Hey @Yali1989 - I suppose this would happen if an entire chromosome had zero reads - there would be no saved chromosome coverage vector in the case a whole chromosome had no fragments. Admittedly DegNorm was developed mostly using human experiments, so apologies for these headaches as we expand to new genomes. Let me push something this weekend that might help.

ffineis commented 5 years ago

I think the latest commit should do the trick.

Yali1989 commented 5 years ago

I think the latest commit should do the trick.

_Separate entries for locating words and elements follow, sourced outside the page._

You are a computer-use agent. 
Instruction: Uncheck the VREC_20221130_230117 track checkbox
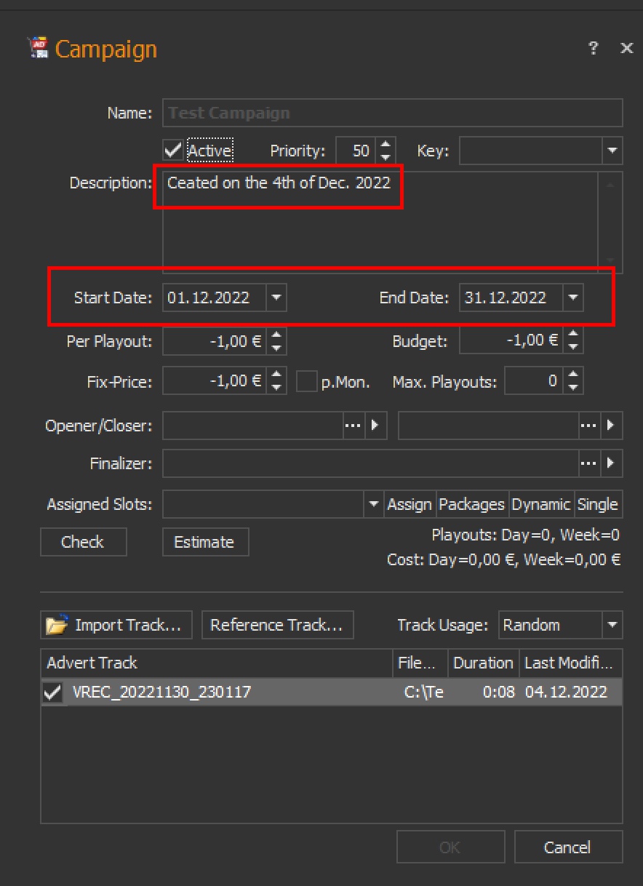coord(53,693)
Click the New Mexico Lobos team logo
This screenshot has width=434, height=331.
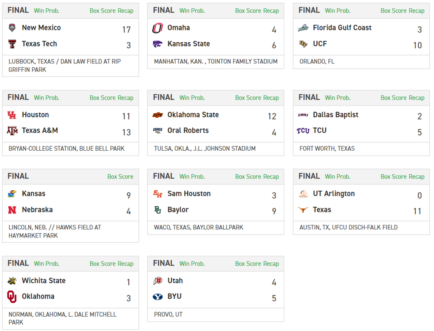click(12, 28)
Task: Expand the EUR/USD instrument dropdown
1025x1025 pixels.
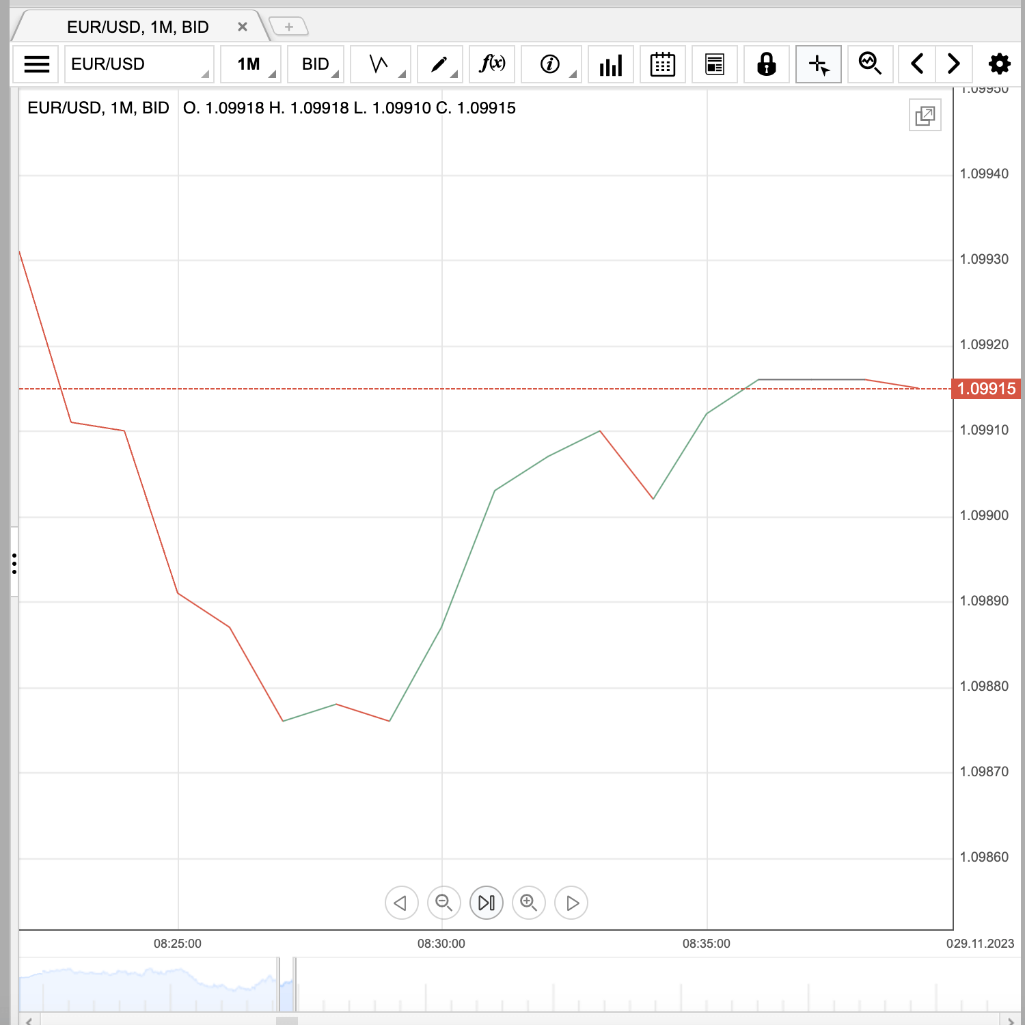Action: click(139, 64)
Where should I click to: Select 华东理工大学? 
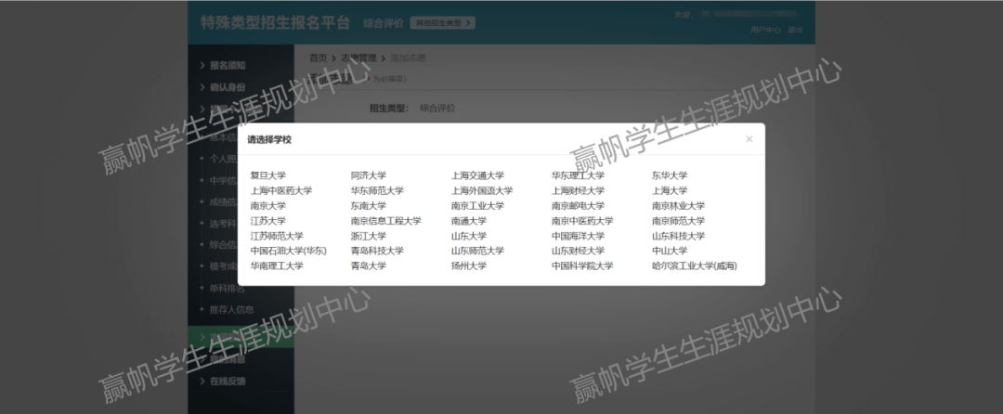click(x=578, y=175)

Thank you for your efforts to handle chroms with no coverage. The latest commit solved this problem. This kind of error not happened anymore. Now, a new error happened. DegNorm (05/18/2019 09:41:11) ---- CHR 12 -- obtained 4102 coverage matrices. DegNorm (05/18/2019 09:41:12) ---- Joining overlapping genes' coverage vectors into coverage matrices. Traceback (most recent call last): File "/home/wangyali/miniconda3/envs/degnorm/bin/degnorm", line 11, in load_entry_point('DegNorm==0.1.4', 'console_scripts', 'degnorm')() File "/home/wangyali/miniconda3/envs/degnorm/lib/python3.6/site-packages/DegNorm-0.1.4-py3.6.egg/degnorm/main.py", line 163, in main , verbose=True) File "/home/wangyali/miniconda3/envs/degnorm/lib/python3.6/site-packages/DegNorm-0.1.4-py3.6.egg/degnorm/reads_coverage_merge.py", line 440, in merge_coverage save_dir = os.path.join(output_dir, chrom) File "/home/wangyali/miniconda3/envs/degnorm/lib/python3.6/posixpath.py", line 94, in join genericpath._check_arg_types('join', a, *p) File "/home/wangyali/miniconda3/envs/degnorm/lib/python3.6/genericpath.py", line 149, in _check_arg_types (funcname, s.class.name)) from None TypeError: join() argument must be str or bytes, not 'int64'

I am sorry to bother you again.

ffineis commented 5 years ago

Hey @Yali1989 you're not bothering anyone! Happy to help, sorry this has been buggy. This is an easy fix - my apologies, I hadn't safely wrapped non-string chromosome names in str(), had assumed everyone's .gtf file named chromosomes like "chr2", "chrX", etc. Pushing a fix, thanks for your patience.

Yali1989 commented 5 years ago

Hi @ffineis ineis, thank you for your reply. Our chromosome only named by numbers. Can I add "chr" in front of the previous chromosome names, and try to run again? the My gtf file like following. 1 EVM gene 4431 5310 . - . gene_id "evm.TU.1.1";gene_name "EVM%20prediction%201.1"; 1 EVM transcript 4431 5310 . - . gene_id "evm.TU.1.1";transcript_id "evm.model.1.1"; 1 EVM exon 4936 5310 . - . gene_id "evm.TU.1.1";transcript_id "evm.model.1.1";exon_number "1"; 1 EVM exon 4431 4529 . - . gene_id "evm.TU.1.1";transcript_id "evm.model.1.1";exon_number "2"; 1 EVM gene 5755 7381 . - . gene_id "evm.TU.1.2";gene_name "EVM%20prediction%201.2";

ffineis commented 5 years ago

@Yali1989 no need - this should be fixed in da41df1, just reinstall and rerun

Yali1989 commented 5 years ago

@Yali1989 no need - this should be fixed in da41df1, just reinstall and rerun

Finally, I finished the normalization on my test bam files. Thank you for your help.